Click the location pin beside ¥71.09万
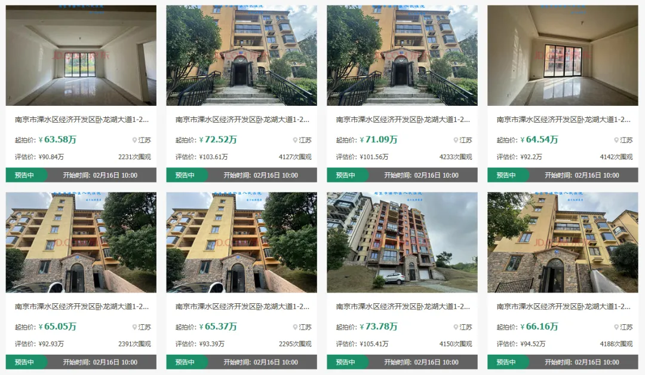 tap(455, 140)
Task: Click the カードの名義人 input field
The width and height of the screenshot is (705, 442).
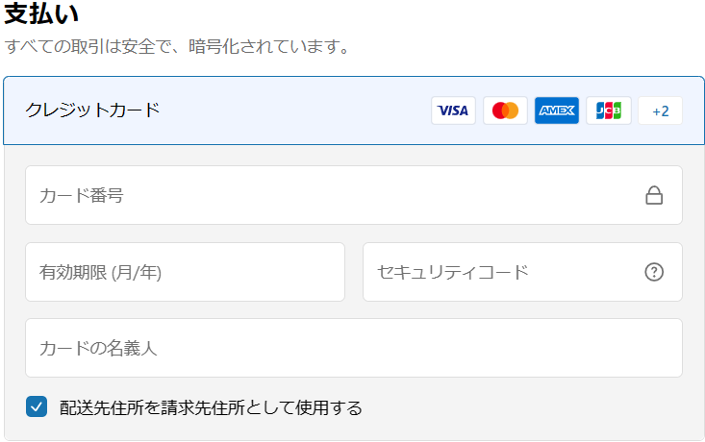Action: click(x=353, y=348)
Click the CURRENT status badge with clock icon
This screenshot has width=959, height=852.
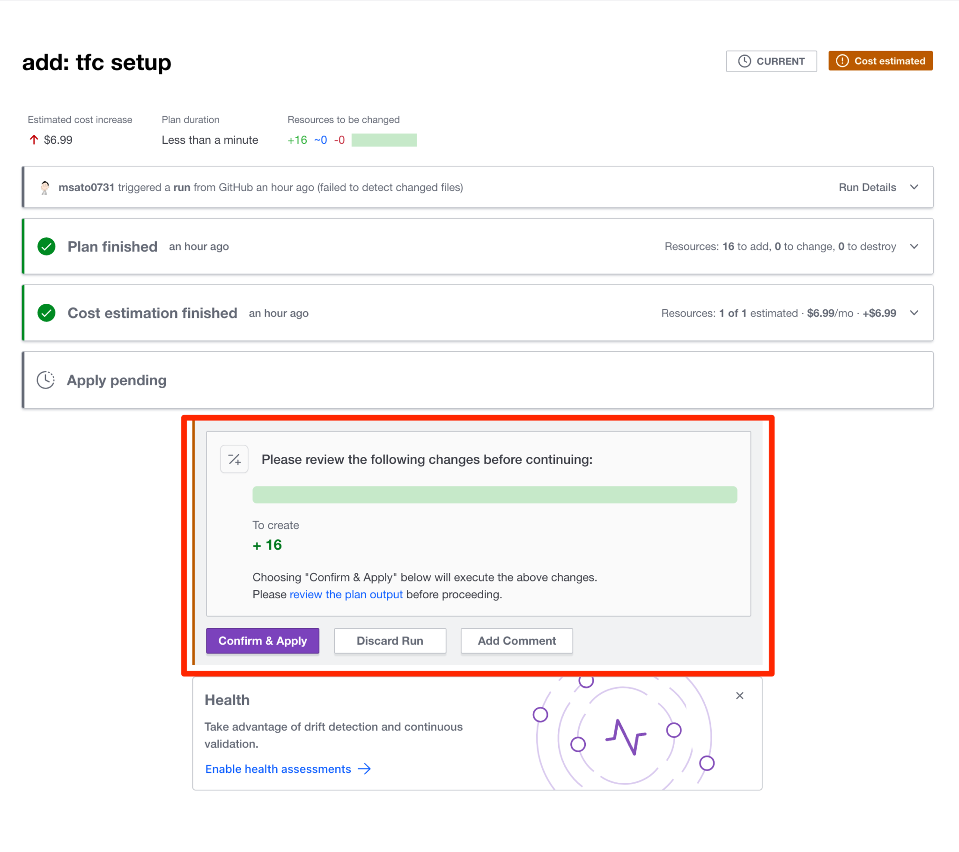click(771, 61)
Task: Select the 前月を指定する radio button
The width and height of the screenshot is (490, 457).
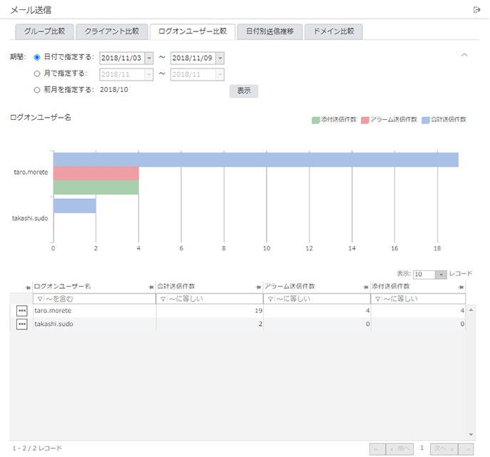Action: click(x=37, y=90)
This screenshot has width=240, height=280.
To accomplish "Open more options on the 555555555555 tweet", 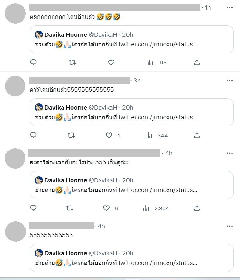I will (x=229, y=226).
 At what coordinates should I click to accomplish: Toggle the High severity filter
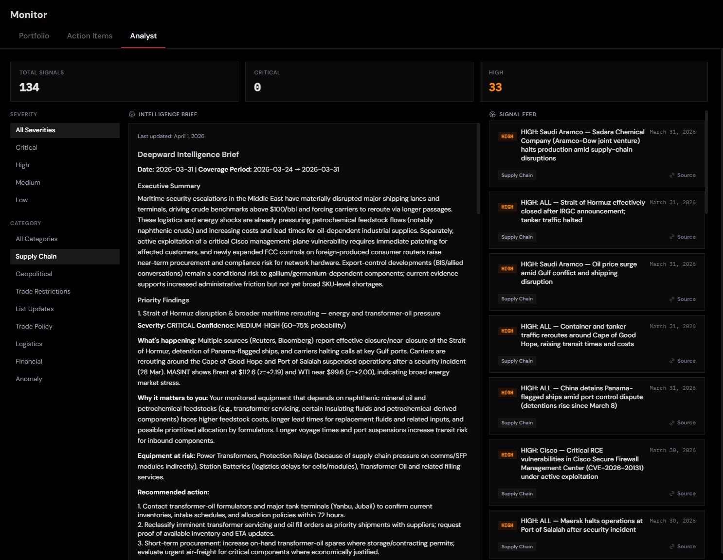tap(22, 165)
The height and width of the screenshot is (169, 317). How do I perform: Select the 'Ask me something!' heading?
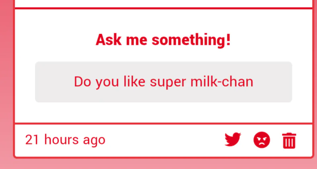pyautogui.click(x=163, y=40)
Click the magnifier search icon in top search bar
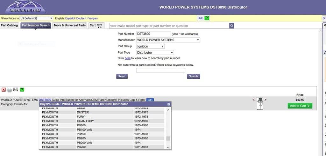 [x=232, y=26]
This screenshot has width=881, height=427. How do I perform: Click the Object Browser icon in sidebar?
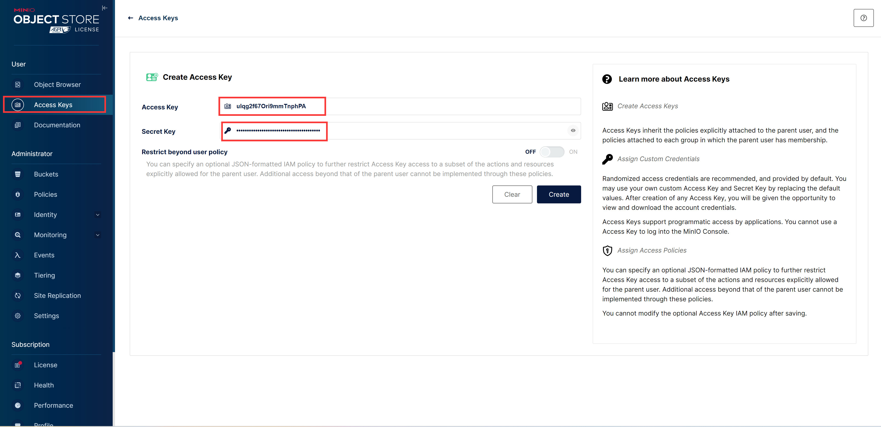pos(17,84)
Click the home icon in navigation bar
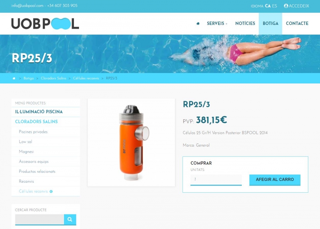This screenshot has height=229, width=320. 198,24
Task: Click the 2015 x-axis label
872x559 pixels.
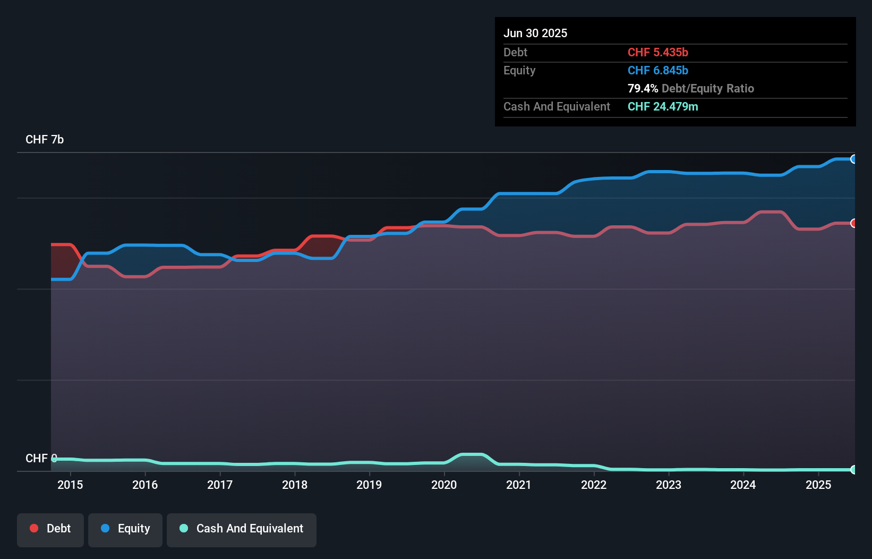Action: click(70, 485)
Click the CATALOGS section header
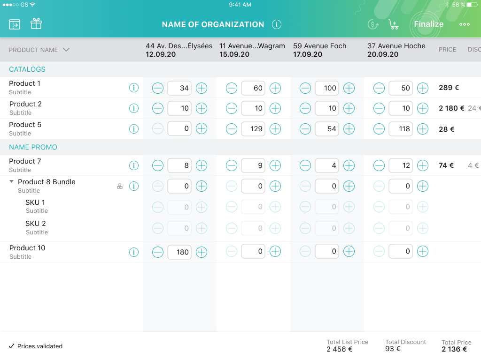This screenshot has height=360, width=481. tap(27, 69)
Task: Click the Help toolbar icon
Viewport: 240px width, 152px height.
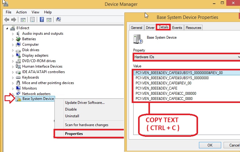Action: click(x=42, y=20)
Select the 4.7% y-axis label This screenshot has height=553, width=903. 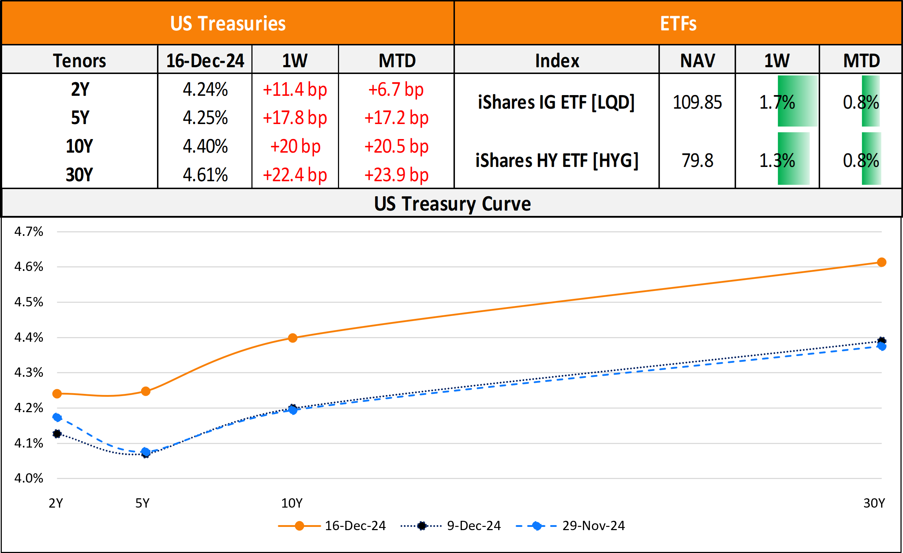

==

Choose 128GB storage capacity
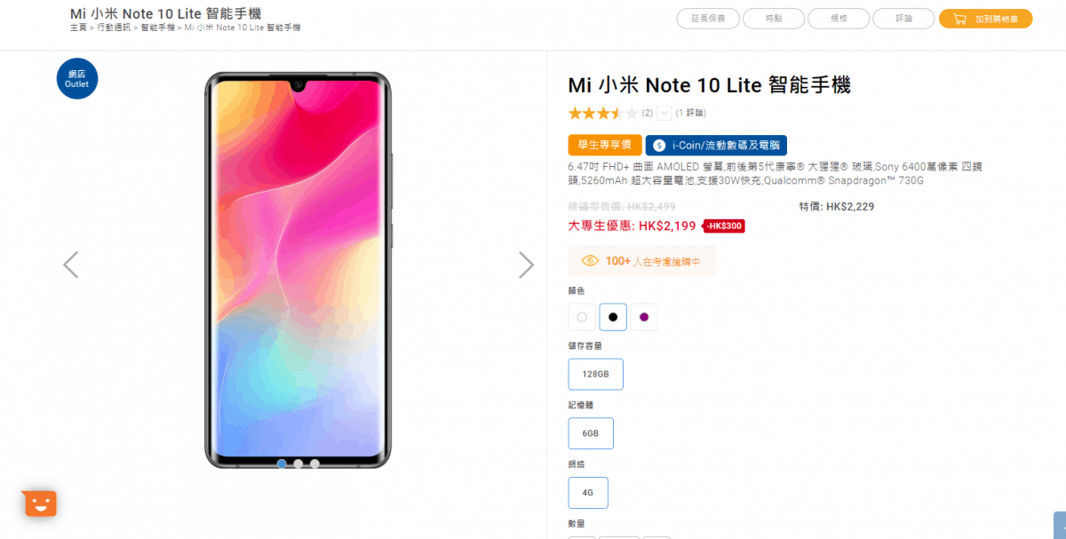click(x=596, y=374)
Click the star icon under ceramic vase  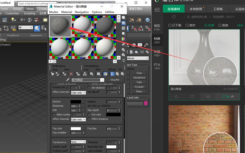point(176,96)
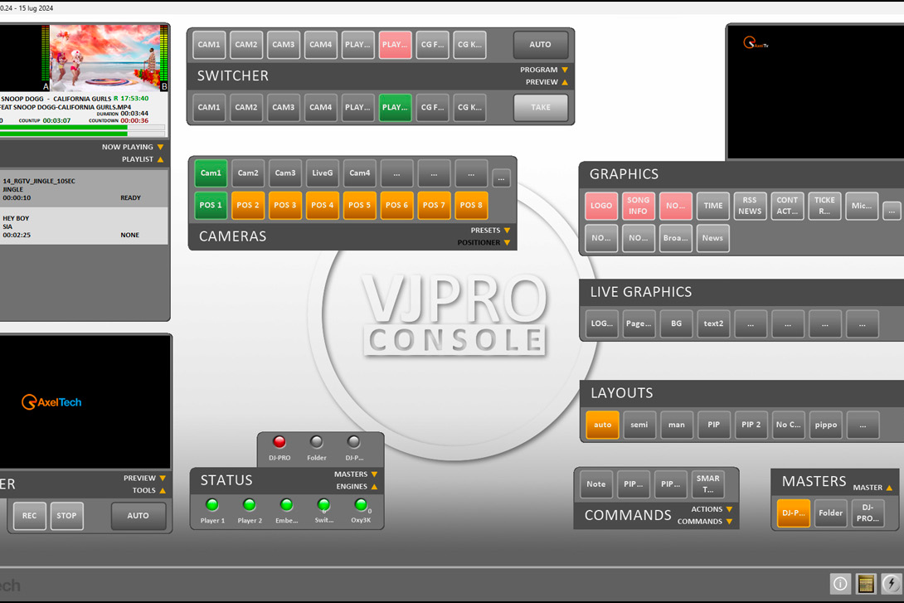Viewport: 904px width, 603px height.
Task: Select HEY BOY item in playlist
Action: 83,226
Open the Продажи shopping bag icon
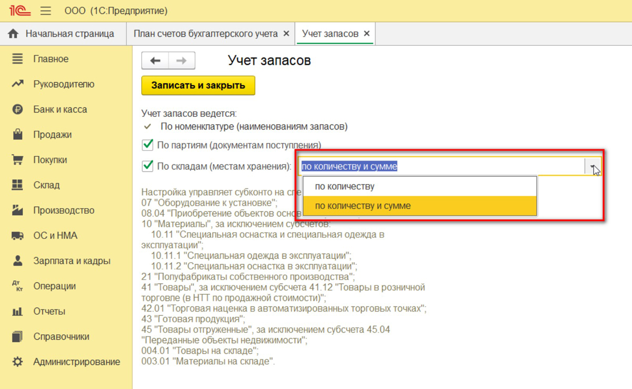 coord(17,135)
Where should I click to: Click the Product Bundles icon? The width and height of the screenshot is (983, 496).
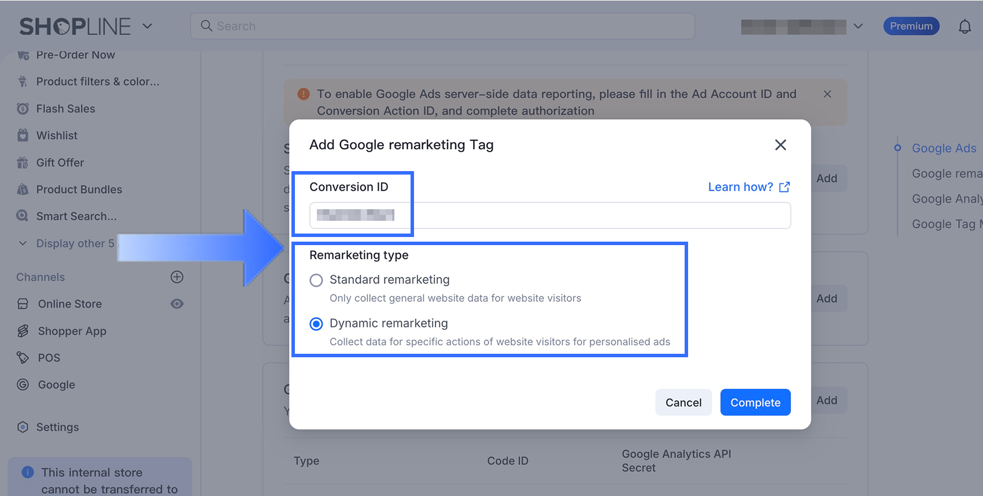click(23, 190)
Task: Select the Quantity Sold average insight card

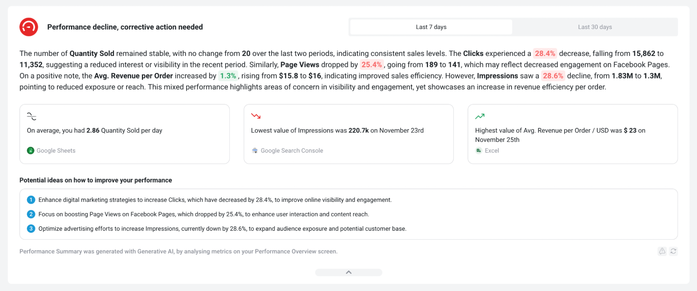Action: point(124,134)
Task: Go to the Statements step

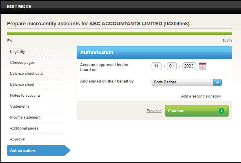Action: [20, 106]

* * *

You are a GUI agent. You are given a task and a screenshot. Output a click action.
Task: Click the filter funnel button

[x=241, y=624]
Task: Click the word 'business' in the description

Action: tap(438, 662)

— Exercise requirements —
After locating "This screenshot has width=881, height=427." and "Select the 4.7%" in the records above, return exactly the line holding each one and every line between them; leave out the pictures.

— Worked solution —
This screenshot has width=881, height=427. How do I perform: Click the Object Browser icon in sidebar?
pos(17,84)
Click the home icon in navigation bar
This screenshot has height=229, width=320. 198,24
Task: Click the 2015 x-axis label
872x559 pixels.
Action: click(70, 485)
Click the CATALOGS section header
This screenshot has height=360, width=481. tap(27, 69)
Task: Click the Help toolbar icon
Viewport: 240px width, 152px height.
Action: click(x=42, y=20)
Select the 4.7% y-axis label This screenshot has height=553, width=903. 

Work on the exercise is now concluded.